━━ Material for the task
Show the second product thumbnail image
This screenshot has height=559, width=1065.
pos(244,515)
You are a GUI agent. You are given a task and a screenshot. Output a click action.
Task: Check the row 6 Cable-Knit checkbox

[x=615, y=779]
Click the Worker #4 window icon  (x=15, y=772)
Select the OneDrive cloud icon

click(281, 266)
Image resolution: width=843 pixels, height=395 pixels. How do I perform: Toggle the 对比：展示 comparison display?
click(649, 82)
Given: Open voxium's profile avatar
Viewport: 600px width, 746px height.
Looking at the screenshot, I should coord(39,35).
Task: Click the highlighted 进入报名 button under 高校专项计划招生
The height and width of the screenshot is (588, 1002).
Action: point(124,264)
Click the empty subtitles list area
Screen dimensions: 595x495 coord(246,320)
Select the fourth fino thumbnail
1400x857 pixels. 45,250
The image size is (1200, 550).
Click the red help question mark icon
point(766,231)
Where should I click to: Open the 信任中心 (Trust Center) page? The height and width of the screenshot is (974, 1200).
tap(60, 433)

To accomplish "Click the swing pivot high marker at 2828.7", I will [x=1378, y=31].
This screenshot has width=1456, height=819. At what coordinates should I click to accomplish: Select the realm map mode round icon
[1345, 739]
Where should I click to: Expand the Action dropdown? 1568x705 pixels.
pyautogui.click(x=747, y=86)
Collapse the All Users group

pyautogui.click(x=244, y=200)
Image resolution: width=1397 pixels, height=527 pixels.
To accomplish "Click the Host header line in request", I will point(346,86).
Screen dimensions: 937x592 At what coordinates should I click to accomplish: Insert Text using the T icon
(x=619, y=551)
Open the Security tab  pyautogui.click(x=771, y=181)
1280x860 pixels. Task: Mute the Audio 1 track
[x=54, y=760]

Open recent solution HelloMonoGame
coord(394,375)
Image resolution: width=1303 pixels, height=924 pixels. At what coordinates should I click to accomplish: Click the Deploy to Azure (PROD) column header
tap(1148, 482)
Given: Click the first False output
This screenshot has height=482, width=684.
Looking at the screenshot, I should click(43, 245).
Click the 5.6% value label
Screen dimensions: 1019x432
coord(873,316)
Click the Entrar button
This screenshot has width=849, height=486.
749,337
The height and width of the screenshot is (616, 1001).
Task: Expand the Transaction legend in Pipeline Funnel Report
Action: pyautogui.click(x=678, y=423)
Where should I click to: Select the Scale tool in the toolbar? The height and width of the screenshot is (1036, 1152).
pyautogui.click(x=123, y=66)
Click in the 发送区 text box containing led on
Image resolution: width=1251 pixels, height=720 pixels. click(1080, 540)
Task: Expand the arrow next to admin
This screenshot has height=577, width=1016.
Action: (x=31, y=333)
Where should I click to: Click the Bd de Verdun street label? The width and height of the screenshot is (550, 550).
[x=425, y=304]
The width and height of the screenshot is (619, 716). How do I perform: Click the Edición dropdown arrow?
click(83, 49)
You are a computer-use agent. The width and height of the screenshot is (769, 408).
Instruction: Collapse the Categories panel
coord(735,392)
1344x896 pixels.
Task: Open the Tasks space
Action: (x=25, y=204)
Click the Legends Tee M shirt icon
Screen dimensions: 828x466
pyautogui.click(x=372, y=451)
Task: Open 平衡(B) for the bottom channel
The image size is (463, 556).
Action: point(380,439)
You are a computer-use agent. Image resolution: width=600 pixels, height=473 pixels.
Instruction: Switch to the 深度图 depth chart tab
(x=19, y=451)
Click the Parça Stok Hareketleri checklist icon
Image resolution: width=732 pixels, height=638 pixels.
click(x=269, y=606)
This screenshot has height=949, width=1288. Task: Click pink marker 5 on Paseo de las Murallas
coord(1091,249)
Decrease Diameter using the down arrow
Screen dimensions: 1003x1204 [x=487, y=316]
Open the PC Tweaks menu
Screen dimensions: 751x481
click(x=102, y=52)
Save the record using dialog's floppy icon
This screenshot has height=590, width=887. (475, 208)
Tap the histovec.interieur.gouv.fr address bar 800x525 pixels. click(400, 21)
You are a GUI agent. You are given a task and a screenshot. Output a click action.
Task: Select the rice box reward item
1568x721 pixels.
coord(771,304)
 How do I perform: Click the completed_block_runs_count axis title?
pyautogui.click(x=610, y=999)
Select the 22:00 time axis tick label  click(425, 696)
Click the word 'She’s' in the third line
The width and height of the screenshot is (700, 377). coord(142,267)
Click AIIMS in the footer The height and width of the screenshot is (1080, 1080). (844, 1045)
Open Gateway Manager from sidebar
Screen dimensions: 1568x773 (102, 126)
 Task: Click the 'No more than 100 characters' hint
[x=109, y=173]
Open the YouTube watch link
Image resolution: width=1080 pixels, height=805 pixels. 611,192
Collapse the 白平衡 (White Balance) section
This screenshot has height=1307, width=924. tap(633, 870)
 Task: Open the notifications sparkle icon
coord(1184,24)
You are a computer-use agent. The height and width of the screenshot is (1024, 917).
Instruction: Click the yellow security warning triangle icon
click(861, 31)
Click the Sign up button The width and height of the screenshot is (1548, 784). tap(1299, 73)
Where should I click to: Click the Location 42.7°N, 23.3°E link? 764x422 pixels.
━━━━
▶ [Exercise description] From the records above, quote only the lines running from the line with "Screen dimensions: 937x592" to the line with "You are a computer-use agent. The width", both lines included.

▶ [Solution to the problem]
Screen dimensions: 937x592 At what coordinates should I click to accomplish: Insert Text using the T icon
(x=619, y=551)
Open the Security tab  pyautogui.click(x=771, y=181)
1280x860 pixels. Task: Mute the Audio 1 track
[x=54, y=760]

Open recent solution HelloMonoGame
coord(394,375)
Image resolution: width=1303 pixels, height=924 pixels. At what coordinates should I click to accomplish: Click the Deploy to Azure (PROD) column header
tap(1148, 482)
Given: Click the first False output
This screenshot has height=482, width=684.
Looking at the screenshot, I should click(43, 245).
Click the 5.6% value label
Screen dimensions: 1019x432
coord(873,316)
Click the Entrar button
This screenshot has width=849, height=486.
749,337
The height and width of the screenshot is (616, 1001).
Task: Expand the Transaction legend in Pipeline Funnel Report
Action: pyautogui.click(x=678, y=423)
Where should I click to: Select the Scale tool in the toolbar? The height and width of the screenshot is (1036, 1152).
pyautogui.click(x=123, y=66)
Click in the 发送区 text box containing led on
Image resolution: width=1251 pixels, height=720 pixels. click(1080, 540)
Task: Expand the arrow next to admin
This screenshot has height=577, width=1016.
Action: (x=31, y=333)
Where should I click to: Click the Bd de Verdun street label? The width and height of the screenshot is (550, 550).
[x=425, y=304]
The width and height of the screenshot is (619, 716). How do I perform: Click the Edición dropdown arrow?
click(83, 49)
You are a computer-use agent. The width and height of the screenshot is (769, 408).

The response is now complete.